Ultramarathons, Tim said before the race, break life down into the raw essentials. That notion sounds romanticising until you see it up close. The runners became children. They wanted food. Avocado and tomato sandwiches at 7.10am, apricots and cherries a few kilometres later. Fruit mince tarts for course three. Then some Jatz. Then some canned potato, strained and topped with salt. This was all before 10am.

Indeed, the C2K doubled as an exhausting buffet line. By the time Tim and Andy reached their first night of running – having passed along sunbaked farmland and climbing through dense rain-drenched forest – they had consumed some 20 meals, not to mention litres of water, tea and iced coffee.

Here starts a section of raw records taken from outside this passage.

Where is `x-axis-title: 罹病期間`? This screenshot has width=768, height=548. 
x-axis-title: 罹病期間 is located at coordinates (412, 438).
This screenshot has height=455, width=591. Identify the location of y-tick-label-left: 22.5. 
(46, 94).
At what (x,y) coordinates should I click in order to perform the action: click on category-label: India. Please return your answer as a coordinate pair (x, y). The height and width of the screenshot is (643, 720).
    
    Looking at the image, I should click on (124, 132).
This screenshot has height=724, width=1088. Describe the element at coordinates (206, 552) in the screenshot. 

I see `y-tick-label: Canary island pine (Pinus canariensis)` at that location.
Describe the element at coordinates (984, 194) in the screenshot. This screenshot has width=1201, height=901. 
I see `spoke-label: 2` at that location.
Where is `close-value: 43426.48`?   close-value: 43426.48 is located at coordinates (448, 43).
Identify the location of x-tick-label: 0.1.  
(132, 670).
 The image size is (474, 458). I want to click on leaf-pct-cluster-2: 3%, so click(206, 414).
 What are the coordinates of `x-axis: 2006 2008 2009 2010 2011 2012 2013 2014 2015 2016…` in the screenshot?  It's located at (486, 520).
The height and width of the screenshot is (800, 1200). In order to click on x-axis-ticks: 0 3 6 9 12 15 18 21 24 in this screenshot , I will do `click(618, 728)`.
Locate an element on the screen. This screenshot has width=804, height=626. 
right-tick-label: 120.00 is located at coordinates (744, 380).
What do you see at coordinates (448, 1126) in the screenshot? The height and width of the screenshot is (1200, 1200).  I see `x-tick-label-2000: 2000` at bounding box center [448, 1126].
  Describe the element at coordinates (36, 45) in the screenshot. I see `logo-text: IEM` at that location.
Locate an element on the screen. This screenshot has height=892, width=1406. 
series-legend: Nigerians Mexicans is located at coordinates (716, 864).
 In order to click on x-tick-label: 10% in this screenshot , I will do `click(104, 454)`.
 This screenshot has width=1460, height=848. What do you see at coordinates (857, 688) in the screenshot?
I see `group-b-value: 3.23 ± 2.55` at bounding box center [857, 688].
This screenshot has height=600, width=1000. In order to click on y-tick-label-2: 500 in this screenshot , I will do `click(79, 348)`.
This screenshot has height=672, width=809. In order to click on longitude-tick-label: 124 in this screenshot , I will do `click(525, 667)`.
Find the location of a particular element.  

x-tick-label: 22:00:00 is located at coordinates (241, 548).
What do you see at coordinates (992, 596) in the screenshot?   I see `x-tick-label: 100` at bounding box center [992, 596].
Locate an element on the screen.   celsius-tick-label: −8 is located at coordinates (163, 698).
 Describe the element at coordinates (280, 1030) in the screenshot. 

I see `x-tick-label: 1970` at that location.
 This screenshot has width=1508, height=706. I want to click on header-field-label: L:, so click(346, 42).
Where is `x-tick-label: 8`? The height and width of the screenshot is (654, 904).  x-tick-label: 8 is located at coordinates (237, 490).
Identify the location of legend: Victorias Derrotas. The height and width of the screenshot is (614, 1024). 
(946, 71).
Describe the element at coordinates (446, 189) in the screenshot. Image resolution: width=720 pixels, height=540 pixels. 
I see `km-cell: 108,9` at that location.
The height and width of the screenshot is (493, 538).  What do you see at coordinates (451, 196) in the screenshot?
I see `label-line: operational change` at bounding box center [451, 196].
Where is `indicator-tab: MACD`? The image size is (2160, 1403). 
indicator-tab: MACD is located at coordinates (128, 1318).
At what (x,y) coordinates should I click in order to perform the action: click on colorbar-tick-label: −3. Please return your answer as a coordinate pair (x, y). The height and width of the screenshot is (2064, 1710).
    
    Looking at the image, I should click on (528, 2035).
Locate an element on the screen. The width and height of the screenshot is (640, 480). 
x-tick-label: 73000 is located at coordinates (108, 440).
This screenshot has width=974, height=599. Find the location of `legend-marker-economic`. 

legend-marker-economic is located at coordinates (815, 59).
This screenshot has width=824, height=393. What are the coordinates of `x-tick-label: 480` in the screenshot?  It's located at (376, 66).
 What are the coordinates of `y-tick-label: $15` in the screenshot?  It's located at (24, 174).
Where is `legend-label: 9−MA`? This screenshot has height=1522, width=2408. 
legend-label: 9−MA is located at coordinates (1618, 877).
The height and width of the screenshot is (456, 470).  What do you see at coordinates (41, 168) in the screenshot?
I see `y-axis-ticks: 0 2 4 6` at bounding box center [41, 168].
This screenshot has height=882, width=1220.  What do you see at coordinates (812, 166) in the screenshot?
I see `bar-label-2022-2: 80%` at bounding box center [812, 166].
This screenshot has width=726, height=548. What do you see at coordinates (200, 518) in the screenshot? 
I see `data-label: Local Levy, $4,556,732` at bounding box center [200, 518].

They were also hopelessly behind.

Lanky veteran Phil Murphy, powered by a ghastly intake of creamed rice, found a comfortable gap in third place. Cochrane lived off the ingredients he denies himself on normal days – lollies, coffee, flat Coke, chocolate. He finished in 27 hours, 46 minutes – a course record, coming in the race’s fourth year. Five of the 20 starters would fail to finish.

Just around the time Cochrane crossed the finish line, the sun rose on Tim and Andy’s second full day of running. Normally a sunrise offers instant rejuvenation, but this time, neither runner felt reborn, a worrisome prospect. After one pit stop with the crew, at 7am Saturday, Andy fell asleep for about 10 minutes. When he rose again to run, disoriented, he began down the road in the wrong direction. Tim razzed him for that one. After so much shared time, Tim and Andy interacted like a married couple.

“Let’s see if this will make me happy,” Tim said while changing into a fresh pair of shoes. “Nothing can make you happy,” Andy said.

The second day was more a lurch than a run. Runners reached the town of Jindabyne, some 60km from the summit, and then headed on a brutal incline toward Mount Kosciuszko National Park.

Andy’s posture had acquired a geriatric hunch. Tim’s stride had devolved into a shuffle. They bickered about why this race ever felt like a good idea.

In truth, Tim wanted this – desperately. And not just because of last year’s failure. With thick legs and a wide torso, he lacked the natural build of a runner. He embraced running more because of his world view: he relished its simplicity, the way it freed him from his phone, his computer. All minimalism. He never ran with a stopwatch and rarely used an iPod.

“It’s selfish, ego-driven,” he said at one point. “People feed me, people change my shoes – it’s all about me . . . But then, at times, you’re just plodding along, often going through the darkness just following a headlight, and you haven’t got any energy and all you do is keep going forward and it’s very honest and raw. In a way, in those moments, you almost have no ego.”

The C2K, anticlimactically, doesn’t end at the top of the mountain. After reaching the summit, runners must return 9km back to the finish line – a car park.

Tim and Andy, along with their crew, ascended the mountain just as the sun disappeared, streaking the sky in profound purples and oranges.

By this time, Andy feared he wouldn’t make it back down. He thought a rock formation was a bloke – delusions quickly remedied with the sugar and caffeine of an iced coffee shake. But both kept moving. They reached the pinnacle, in an exhausted stagger, around 9.15pm. The world was now dark and windy.

A stone obelisk marked the mountain top and Tim and Andy both touched it, laughing. They held hands. Their crew snapped a few photos. They could barely speak, though later, Tim would call the experience life-changing, a touch-the-sky moment interrupting a normal life.

After five minutes tops, they left the pinnacle. (They’d finish in 41 hours, 34 minutes.) All agitation had melted away. They embarked on the ginger trip back down, where the finish line awaited and after that a shower and a beer, and after that, a good night’s sleep. And after that, a massive breakfast with second and third servings of hash browns, where all the runners would get together and share great stories about the worst of times.